*Exercise:*
Among the records below, find each line containing the word "agent" and copy it.

*Data for this exercise:*
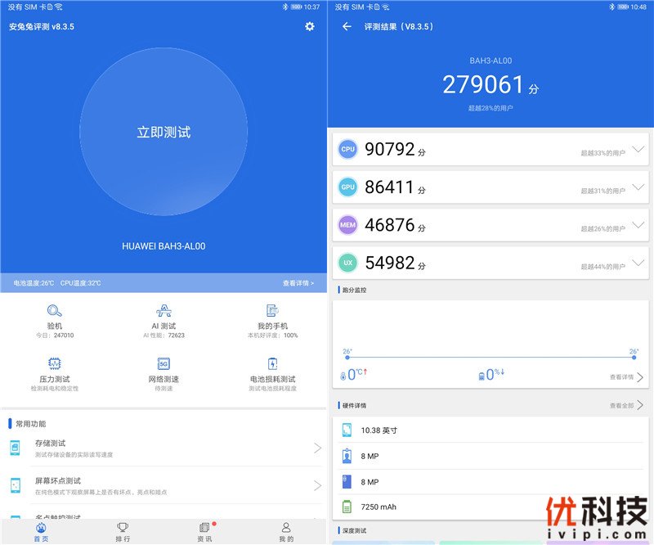The height and width of the screenshot is (545, 654).
Task: Open the AnTuTu settings gear
Action: pos(309,26)
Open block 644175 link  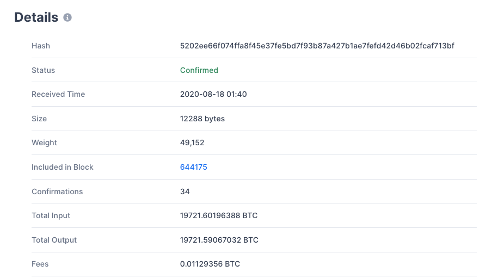(193, 167)
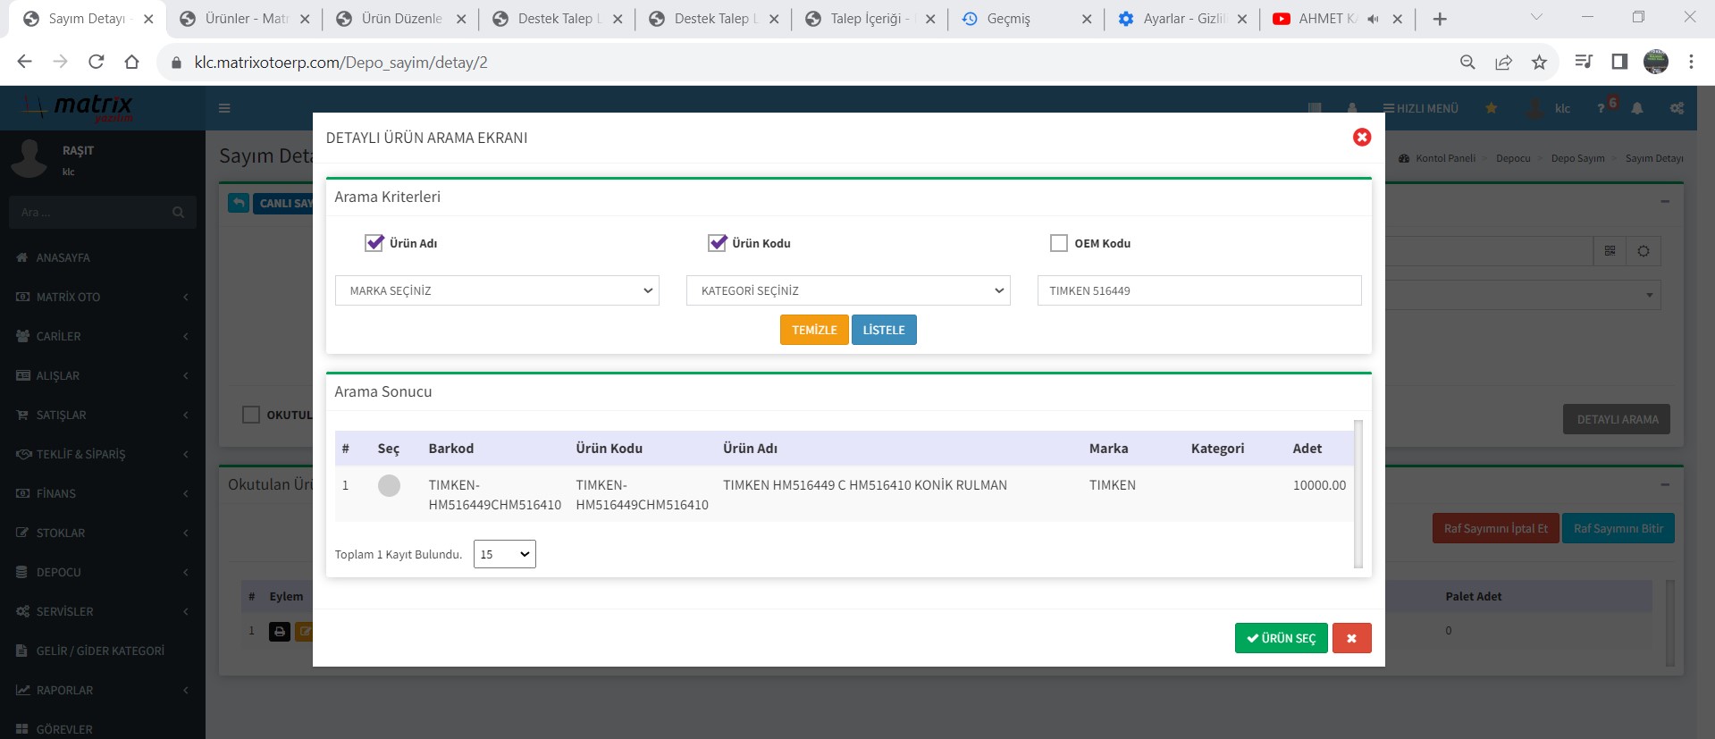The height and width of the screenshot is (739, 1715).
Task: Click the notification bell icon
Action: [1636, 108]
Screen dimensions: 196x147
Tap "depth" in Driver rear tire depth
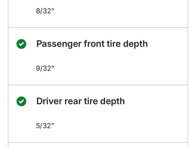(112, 102)
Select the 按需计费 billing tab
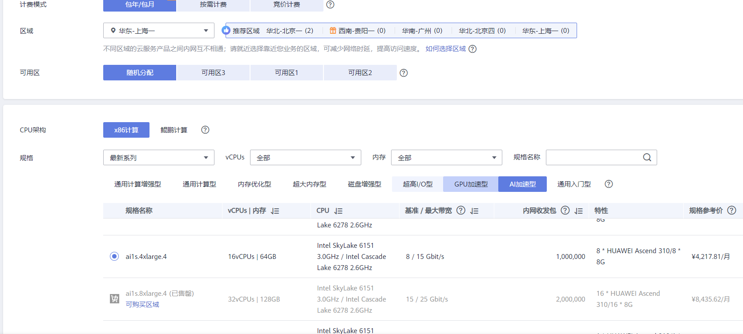Screen dimensions: 743x334 click(213, 4)
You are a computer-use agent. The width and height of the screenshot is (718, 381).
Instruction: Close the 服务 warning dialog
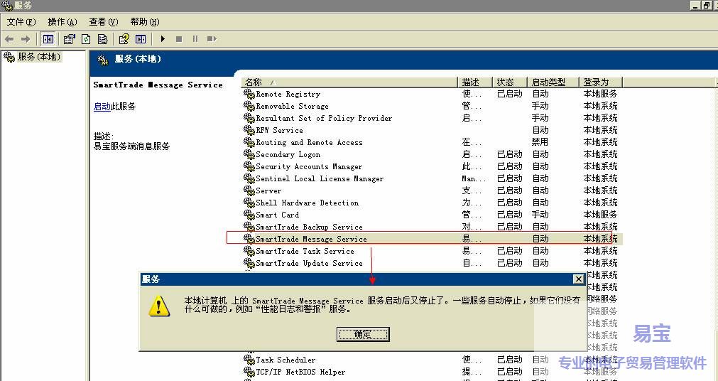[x=578, y=279]
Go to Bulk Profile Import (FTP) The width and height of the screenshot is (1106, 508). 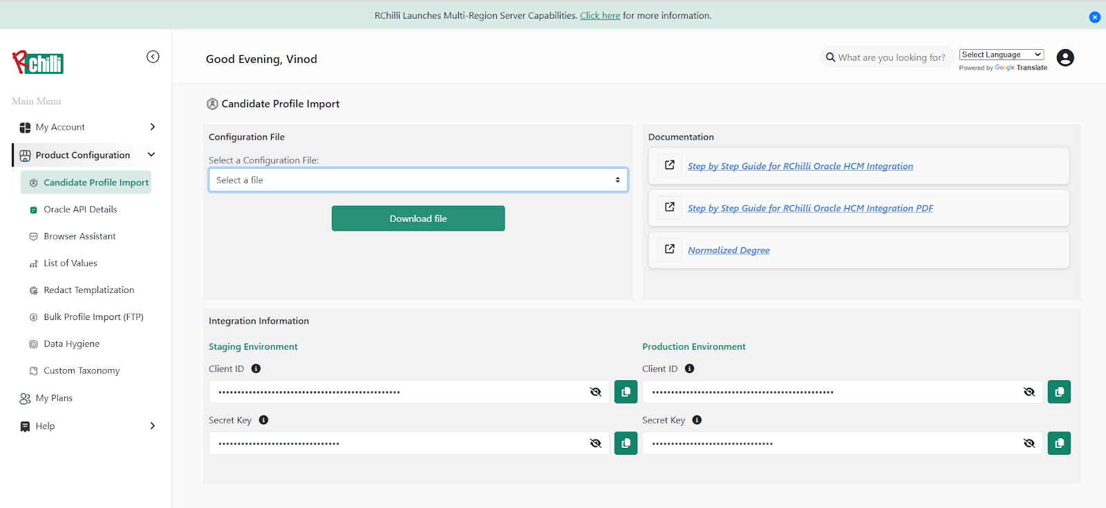click(x=93, y=317)
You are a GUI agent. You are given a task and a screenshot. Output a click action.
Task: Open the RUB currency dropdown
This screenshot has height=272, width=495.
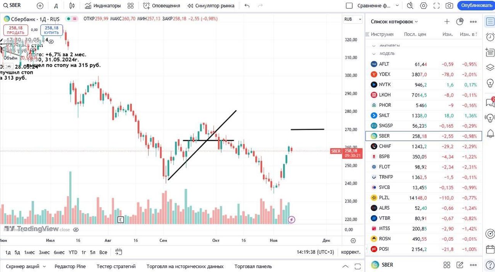tap(352, 19)
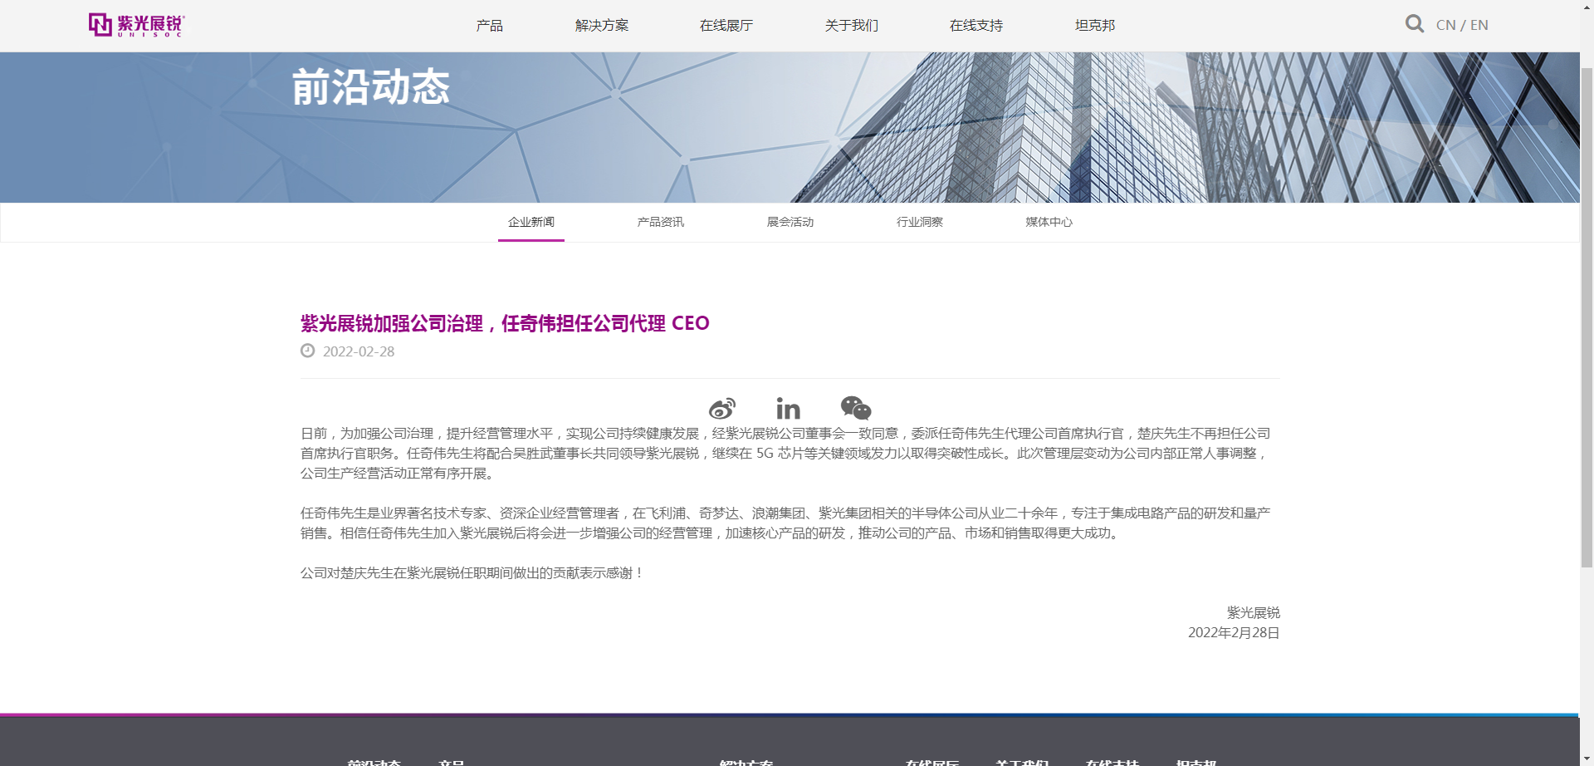Viewport: 1594px width, 766px height.
Task: View the 行业洞察 tab
Action: pyautogui.click(x=919, y=222)
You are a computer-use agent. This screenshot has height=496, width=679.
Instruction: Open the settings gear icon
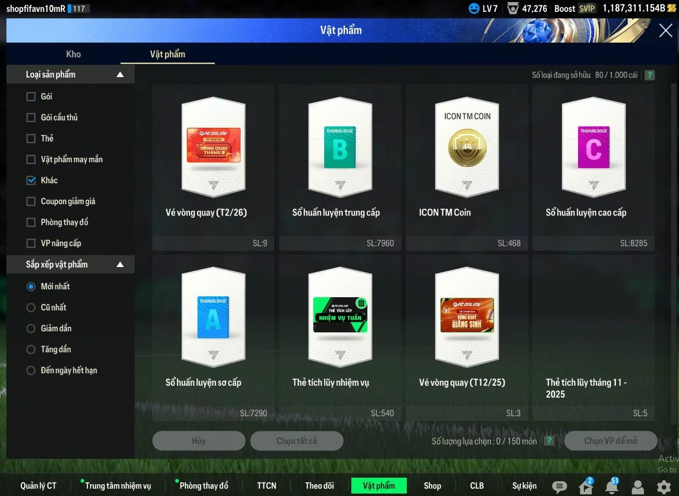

*Reply:*
You are a computer-use agent. The width and height of the screenshot is (718, 381).
You are a GUI agent. You are given a task and a screenshot. Output a click action.
You are a computer-use agent. This screenshot has height=496, width=679.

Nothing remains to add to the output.